The end-user driven residential market, despite all odds, was set on the path of recovery. This was clearly evident from the pick up in housing launches and sales. There was 18-20 per cent annual growth in home launches while home sales showed noteworthy growth. According to Anarock, primary residential sales across seven top cities rose 16 per cent in the first three quarters of 2019, with about 1.54 lakh crore worth of homes sold. The housing sales value of top 9 listed players touched Rs 108 billion in Q2 and Q3 of 2019. The stagnant prices, interest subsidy under PMAY, lower home-loan rates and GST benefit did the trick. As a result of this, the unsold residential inventory overhang in the top seven cities got reduced to 30 months by Q3 2019.
It was because of the dominant trend of home-buyers lapping up ready-to-move homes (with zero development risk and zero GST) that the home-sales picked up. According to Samir Jasuja, Founder & MD, PropEquity, residential real estate also witnessed an interesting trend of south India doing significantly better than other parts of the country. However, opposed to rest of India witnessing oversupply, south India fell short in supply with increasing demand from the IT sector.
In the residential sector, while luxury housing got muted response, affordable housing was the dominant theme and it turned out to be a saviour for the residential sector. The rise of affordable housing was made possible due to favourable policies of the government. Earlier, affordable housing was granted infrastructure status and a dedicated fund was created under NHB to give a boost to affordable housing. The policy measures like a hike in carpet area, liberalising income criteria and enlarging the scope of CLSS under PMAY to include mid-income homes (up to Rs 45 lakh) gave much impetus to affordable housing. Further, this year, in a fresh booster dose, the interest deduction limit on home loan for affordable housing was raised to Rs 3.5 lakh.

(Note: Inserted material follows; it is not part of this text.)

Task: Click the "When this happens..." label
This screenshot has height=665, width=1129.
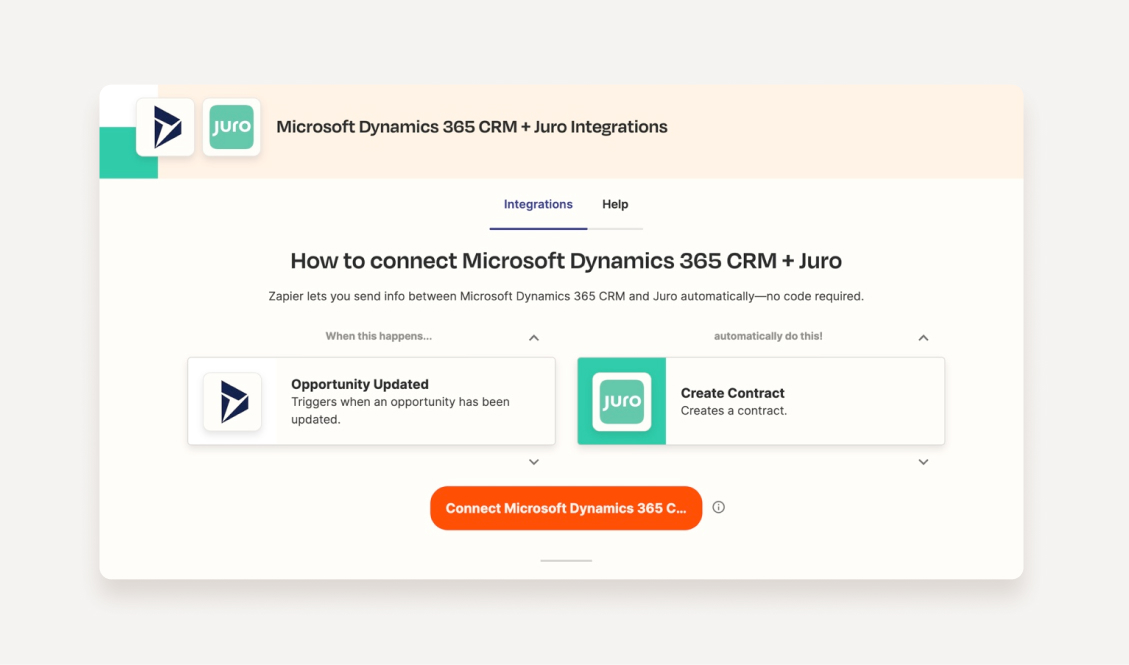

Thanks to favourable policies, the affordable housing sales gained traction. According to Liases Foras, apartments costing less than 50 lakhs comprised 57 per cent of total sales in the September quarter in 35 cities. The highest number of new launches in this quarter was also in this segment. PropTiger data shows that nearly 4.5 lakh affordable homes will be delivered in 15 months and overall 7.95 lakh units will come into the market by December 2020. With such a creditable performance, affordable housing has drawn many big developers to its fold.
Despite the underperformance, real estate continues to hold promise as an investment-friendly asset class, recording about nine per cent annual increase in investment flows to $6.2 billion. While strong occupier demand and rental appreciation is drawing investors to the commercial office segment, foreign investors have been bullish about affordable housing as well.
Notwithstanding the prevailing low sentiment, the year 2020 heralds hope of positive results due to policy measures initiated to revive realty. The deployment of Rs 25,000 crore Stressed Asset Fund created by the Centre to complete lakhs of stalled housing units will unlock huge value, creating fresh demand and supply, in turn catalysing the process of recovery.
Vinod Behl is the Editor of PropTOQ, a real estate monthly.